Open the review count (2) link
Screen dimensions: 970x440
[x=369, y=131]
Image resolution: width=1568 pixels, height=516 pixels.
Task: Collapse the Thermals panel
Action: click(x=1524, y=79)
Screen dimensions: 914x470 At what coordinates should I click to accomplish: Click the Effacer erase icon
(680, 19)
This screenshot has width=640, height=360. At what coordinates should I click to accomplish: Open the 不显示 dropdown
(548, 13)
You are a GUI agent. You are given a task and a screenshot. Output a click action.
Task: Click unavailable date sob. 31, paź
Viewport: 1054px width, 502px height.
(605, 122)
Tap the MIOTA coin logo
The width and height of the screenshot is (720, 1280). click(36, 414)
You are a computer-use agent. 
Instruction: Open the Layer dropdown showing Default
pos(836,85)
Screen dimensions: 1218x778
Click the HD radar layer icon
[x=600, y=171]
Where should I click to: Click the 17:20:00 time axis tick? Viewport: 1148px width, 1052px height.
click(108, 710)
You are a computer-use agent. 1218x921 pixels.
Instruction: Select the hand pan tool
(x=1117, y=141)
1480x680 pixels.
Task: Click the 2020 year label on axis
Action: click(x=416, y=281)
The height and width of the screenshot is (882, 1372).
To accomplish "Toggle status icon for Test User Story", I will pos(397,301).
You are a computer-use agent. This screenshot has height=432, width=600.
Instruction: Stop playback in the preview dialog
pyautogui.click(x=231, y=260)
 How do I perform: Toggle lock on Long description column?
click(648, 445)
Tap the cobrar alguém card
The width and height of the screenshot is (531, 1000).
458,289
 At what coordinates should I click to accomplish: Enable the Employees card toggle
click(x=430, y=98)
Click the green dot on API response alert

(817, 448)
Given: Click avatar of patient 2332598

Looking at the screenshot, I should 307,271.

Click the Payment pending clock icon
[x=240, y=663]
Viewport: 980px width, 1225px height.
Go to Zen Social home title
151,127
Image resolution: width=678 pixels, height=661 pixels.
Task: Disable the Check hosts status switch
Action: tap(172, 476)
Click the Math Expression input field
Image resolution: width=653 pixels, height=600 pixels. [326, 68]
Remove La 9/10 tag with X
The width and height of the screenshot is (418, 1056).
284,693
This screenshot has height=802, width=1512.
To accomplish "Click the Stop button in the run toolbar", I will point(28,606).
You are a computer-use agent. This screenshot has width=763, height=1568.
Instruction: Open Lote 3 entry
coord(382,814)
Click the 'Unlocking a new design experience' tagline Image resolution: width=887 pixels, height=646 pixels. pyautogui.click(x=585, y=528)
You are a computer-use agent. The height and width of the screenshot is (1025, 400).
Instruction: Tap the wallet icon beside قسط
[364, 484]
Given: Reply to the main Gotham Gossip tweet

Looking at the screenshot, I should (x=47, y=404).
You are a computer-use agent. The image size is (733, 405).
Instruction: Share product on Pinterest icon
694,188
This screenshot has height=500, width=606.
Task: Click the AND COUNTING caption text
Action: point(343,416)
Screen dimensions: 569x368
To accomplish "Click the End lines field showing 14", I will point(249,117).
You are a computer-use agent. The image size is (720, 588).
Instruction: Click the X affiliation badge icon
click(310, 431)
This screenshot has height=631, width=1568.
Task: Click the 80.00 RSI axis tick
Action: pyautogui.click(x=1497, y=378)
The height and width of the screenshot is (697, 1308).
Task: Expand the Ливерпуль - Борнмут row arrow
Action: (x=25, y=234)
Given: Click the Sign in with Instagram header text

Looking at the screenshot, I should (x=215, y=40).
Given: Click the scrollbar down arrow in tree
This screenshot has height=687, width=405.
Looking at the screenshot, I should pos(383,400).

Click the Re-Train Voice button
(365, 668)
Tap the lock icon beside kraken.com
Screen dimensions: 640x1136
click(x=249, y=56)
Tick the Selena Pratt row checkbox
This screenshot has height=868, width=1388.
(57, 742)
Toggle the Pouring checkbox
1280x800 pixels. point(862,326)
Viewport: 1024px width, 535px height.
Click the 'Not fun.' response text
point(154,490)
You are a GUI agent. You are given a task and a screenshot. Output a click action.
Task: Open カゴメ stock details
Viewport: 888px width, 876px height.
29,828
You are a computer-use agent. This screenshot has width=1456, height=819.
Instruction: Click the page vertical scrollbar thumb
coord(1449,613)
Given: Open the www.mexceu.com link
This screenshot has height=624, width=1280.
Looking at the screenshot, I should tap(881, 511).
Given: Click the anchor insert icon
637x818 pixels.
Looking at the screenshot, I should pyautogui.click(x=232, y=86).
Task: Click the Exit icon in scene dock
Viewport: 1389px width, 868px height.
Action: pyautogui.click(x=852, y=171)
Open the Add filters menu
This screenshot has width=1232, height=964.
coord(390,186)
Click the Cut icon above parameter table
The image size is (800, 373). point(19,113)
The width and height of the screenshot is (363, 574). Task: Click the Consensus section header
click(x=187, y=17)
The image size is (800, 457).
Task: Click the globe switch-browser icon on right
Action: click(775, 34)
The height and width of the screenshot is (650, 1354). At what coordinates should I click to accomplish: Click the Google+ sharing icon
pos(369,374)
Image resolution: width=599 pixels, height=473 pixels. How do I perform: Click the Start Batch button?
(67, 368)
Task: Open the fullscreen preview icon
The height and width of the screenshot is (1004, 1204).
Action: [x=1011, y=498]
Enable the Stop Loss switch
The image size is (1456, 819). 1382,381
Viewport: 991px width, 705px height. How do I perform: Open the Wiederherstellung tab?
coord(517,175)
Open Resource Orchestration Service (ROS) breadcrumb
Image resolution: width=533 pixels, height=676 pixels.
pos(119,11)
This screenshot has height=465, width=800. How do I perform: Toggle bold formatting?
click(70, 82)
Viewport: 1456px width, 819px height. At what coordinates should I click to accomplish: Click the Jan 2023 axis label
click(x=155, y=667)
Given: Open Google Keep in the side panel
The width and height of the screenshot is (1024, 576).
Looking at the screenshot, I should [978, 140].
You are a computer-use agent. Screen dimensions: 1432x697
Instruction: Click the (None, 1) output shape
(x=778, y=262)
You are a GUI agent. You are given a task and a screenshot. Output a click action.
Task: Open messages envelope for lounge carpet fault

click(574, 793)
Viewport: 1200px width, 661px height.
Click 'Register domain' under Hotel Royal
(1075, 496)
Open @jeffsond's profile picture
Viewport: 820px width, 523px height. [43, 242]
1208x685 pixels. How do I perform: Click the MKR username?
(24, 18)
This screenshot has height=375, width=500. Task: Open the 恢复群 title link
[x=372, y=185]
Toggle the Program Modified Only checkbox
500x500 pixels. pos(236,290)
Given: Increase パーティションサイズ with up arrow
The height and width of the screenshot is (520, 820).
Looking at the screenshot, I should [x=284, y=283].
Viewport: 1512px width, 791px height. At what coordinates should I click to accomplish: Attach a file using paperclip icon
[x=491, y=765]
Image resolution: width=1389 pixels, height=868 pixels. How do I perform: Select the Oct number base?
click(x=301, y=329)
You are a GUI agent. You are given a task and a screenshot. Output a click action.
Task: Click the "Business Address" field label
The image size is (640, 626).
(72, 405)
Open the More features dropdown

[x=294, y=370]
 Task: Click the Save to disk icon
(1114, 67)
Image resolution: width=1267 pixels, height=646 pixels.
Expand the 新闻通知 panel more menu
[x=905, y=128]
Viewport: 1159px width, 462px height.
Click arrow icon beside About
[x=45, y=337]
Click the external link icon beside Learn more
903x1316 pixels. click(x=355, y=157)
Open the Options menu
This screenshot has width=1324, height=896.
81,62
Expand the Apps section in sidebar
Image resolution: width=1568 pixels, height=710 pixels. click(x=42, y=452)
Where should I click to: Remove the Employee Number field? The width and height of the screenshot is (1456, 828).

-.-.-

Please express the items above as a numbered list, leaving out blank lines.

1. Open the review count (2) link
2. Screen dimensions: 970x440
3. [x=369, y=131]
4. Image resolution: width=1568 pixels, height=516 pixels.
5. Task: Collapse the Thermals panel
6. Action: click(x=1524, y=79)
7. Screen dimensions: 914x470 At what coordinates should I click to accomplish: Click the Effacer erase icon
8. (680, 19)
9. This screenshot has width=640, height=360. At what coordinates should I click to accomplish: Open the 不显示 dropdown
10. (548, 13)
11. You are a GUI agent. You are given a task and a screenshot. Output a click action.
12. Task: Click unavailable date sob. 31, paź
13. Viewport: 1054px width, 502px height.
14. (605, 122)
15. Tap the MIOTA coin logo
16. The width and height of the screenshot is (720, 1280). click(36, 414)
17. You are a computer-use agent. 
18. Instruction: Open the Layer dropdown showing Default
19. pos(836,85)
20. Screen dimensions: 1218x778
21. Click the HD radar layer icon
22. [x=600, y=171]
23. Where should I click to: Click the 17:20:00 time axis tick? Viewport: 1148px width, 1052px height.
24. click(108, 710)
25. You are a computer-use agent. 1218x921 pixels.
26. Instruction: Select the hand pan tool
27. (x=1117, y=141)
28. 1480x680 pixels.
29. Task: Click the 2020 year label on axis
30. Action: click(x=416, y=281)
31. The height and width of the screenshot is (882, 1372).
32. To accomplish "Toggle status icon for Test User Story", I will pos(397,301).
33. You are a computer-use agent. This screenshot has height=432, width=600.
34. Instruction: Stop playback in the preview dialog
35. pyautogui.click(x=231, y=260)
36.  How do I perform: Toggle lock on Long description column?
37. click(648, 445)
38. Tap the cobrar alguém card
39. The width and height of the screenshot is (531, 1000).
40. 458,289
41.  At what coordinates should I click to accomplish: Enable the Employees card toggle
42. click(x=430, y=98)
43. Click the green dot on API response alert
44. (817, 448)
45. Given: Click avatar of patient 2332598
46. Looking at the screenshot, I should 307,271.
47. Click the Payment pending clock icon
48. [x=240, y=663]
49. Viewport: 980px width, 1225px height.
50. Go to Zen Social home title
51. 151,127
52. Image resolution: width=678 pixels, height=661 pixels.
53. Task: Disable the Check hosts status switch
54. Action: tap(172, 476)
55. Click the Math Expression input field
56. Image resolution: width=653 pixels, height=600 pixels. [326, 68]
57. Remove La 9/10 tag with X
58. The width and height of the screenshot is (418, 1056).
59. 284,693
60. This screenshot has height=802, width=1512.
61. To accomplish "Click the Stop button in the run toolbar", I will point(28,606).
62. You are a computer-use agent. This screenshot has width=763, height=1568.
63. Instruction: Open Lote 3 entry
64. coord(382,814)
65. Click the 'Unlocking a new design experience' tagline Image resolution: width=887 pixels, height=646 pixels. pyautogui.click(x=585, y=528)
66. You are a computer-use agent. The height and width of the screenshot is (1025, 400).
67. Instruction: Tap the wallet icon beside قسط
68. [364, 484]
69. Given: Reply to the main Gotham Gossip tweet
70. Looking at the screenshot, I should (x=47, y=404).
71. You are a computer-use agent. The image size is (733, 405).
72. Instruction: Share product on Pinterest icon
73. 694,188
74. This screenshot has height=500, width=606.
75. Task: Click the AND COUNTING caption text
76. Action: point(343,416)
77. Screen dimensions: 569x368
78. To accomplish "Click the End lines field showing 14", I will point(249,117).
79. You are a computer-use agent. The image size is (720, 588).
80. Instruction: Click the X affiliation badge icon
81. click(310, 431)
82. This screenshot has height=631, width=1568.
83. Task: Click the 80.00 RSI axis tick
84. Action: pyautogui.click(x=1497, y=378)
85. The height and width of the screenshot is (697, 1308).
86. Task: Expand the Ливерпуль - Борнмут row arrow
87. Action: (x=25, y=234)
88. Given: Click the Sign in with Instagram header text
89. Looking at the screenshot, I should (x=215, y=40).
90. Given: Click the scrollbar down arrow in tree
91. This screenshot has height=687, width=405.
92. Looking at the screenshot, I should pos(383,400).
93. Click the Re-Train Voice button
94. (365, 668)
95. Tap the lock icon beside kraken.com
96. Screen dimensions: 640x1136
97. click(x=249, y=56)
98. Tick the Selena Pratt row checkbox
99. This screenshot has height=868, width=1388.
100. (57, 742)
101. Toggle the Pouring checkbox
102. 1280x800 pixels. point(862,326)
103. Viewport: 1024px width, 535px height.
104. Click the 'Not fun.' response text
105. point(154,490)
106. You are a GUI agent. You are given a task and a screenshot. Output a click action.
107. Task: Open カゴメ stock details
108. Viewport: 888px width, 876px height.
109. 29,828
110. You are a computer-use agent. This screenshot has width=1456, height=819.
111. Instruction: Click the page vertical scrollbar thumb
112. coord(1449,613)
113. Given: Open the www.mexceu.com link
114. This screenshot has height=624, width=1280.
115. Looking at the screenshot, I should tap(881, 511).
116. Given: Click the anchor insert icon
117. 637x818 pixels.
118. Looking at the screenshot, I should pyautogui.click(x=232, y=86).
119. Task: Click the Exit icon in scene dock
120. Viewport: 1389px width, 868px height.
121. Action: pyautogui.click(x=852, y=171)
122. Open the Add filters menu
123. This screenshot has width=1232, height=964.
124. coord(390,186)
125. Click the Cut icon above parameter table
126. The image size is (800, 373). point(19,113)
127. The width and height of the screenshot is (363, 574). Task: Click the Consensus section header
128. click(x=187, y=17)
129. The image size is (800, 457).
130. Task: Click the globe switch-browser icon on right
131. Action: click(775, 34)
132. The height and width of the screenshot is (650, 1354). At what coordinates should I click to accomplish: Click the Google+ sharing icon
133. pos(369,374)
134. Image resolution: width=599 pixels, height=473 pixels. How do I perform: Click the Start Batch button?
135. (67, 368)
136. Task: Open the fullscreen preview icon
137. The height and width of the screenshot is (1004, 1204).
138. Action: [x=1011, y=498]
139. Enable the Stop Loss switch
140. The image size is (1456, 819). 1382,381
141. Viewport: 991px width, 705px height. How do I perform: Open the Wiederherstellung tab?
142. coord(517,175)
143. Open Resource Orchestration Service (ROS) breadcrumb
144. Image resolution: width=533 pixels, height=676 pixels.
145. pos(119,11)
146. This screenshot has height=465, width=800. How do I perform: Toggle bold formatting?
147. click(70, 82)
148. Viewport: 1456px width, 819px height. At what coordinates should I click to accomplish: Click the Jan 2023 axis label
149. click(x=155, y=667)
150. Given: Open Google Keep in the side panel
151. The width and height of the screenshot is (1024, 576).
152. Looking at the screenshot, I should [978, 140].
153. You are a computer-use agent. Screen dimensions: 1432x697
154. Instruction: Click the (None, 1) output shape
155. (x=778, y=262)
156. You are a GUI agent. You are given a task and a screenshot. Output a click action.
157. Task: Open messages envelope for lounge carpet fault
158. click(574, 793)
159. Viewport: 1200px width, 661px height.
160. Click 'Register domain' under Hotel Royal
161. (1075, 496)
162. Open @jeffsond's profile picture
163. Viewport: 820px width, 523px height. [43, 242]
164. 1208x685 pixels. How do I perform: Click the MKR username?
165. (24, 18)
166. This screenshot has height=375, width=500. Task: Open the 恢复群 title link
167. [x=372, y=185]
168. Toggle the Program Modified Only checkbox
169. 500x500 pixels. pos(236,290)
170. Given: Increase パーティションサイズ with up arrow
171. The height and width of the screenshot is (520, 820).
172. Looking at the screenshot, I should [x=284, y=283].
173. Viewport: 1512px width, 791px height. At what coordinates should I click to accomplish: Attach a file using paperclip icon
174. [x=491, y=765]
175. Image resolution: width=1389 pixels, height=868 pixels. How do I perform: Select the Oct number base?
176. click(x=301, y=329)
177. You are a GUI agent. You are given a task and a screenshot. Output a click action.
178. Task: Click the "Business Address" field label
179. The image size is (640, 626).
180. (72, 405)
181. Open the More features dropdown
182. [x=294, y=370]
183.  Task: Click the Save to disk icon
184. (1114, 67)
185. Image resolution: width=1267 pixels, height=646 pixels.
186. Expand the 新闻通知 panel more menu
187. [x=905, y=128]
188. Viewport: 1159px width, 462px height.
189. Click arrow icon beside About
190. [x=45, y=337]
191. Click the external link icon beside Learn more
192. 903x1316 pixels. click(x=355, y=157)
193. Open the Options menu
194. This screenshot has width=1324, height=896.
195. 81,62
196. Expand the Apps section in sidebar
197. Image resolution: width=1568 pixels, height=710 pixels. click(x=42, y=452)
198. Where should I click to: Remove the Employee Number field? The width and height of the screenshot is (1456, 828).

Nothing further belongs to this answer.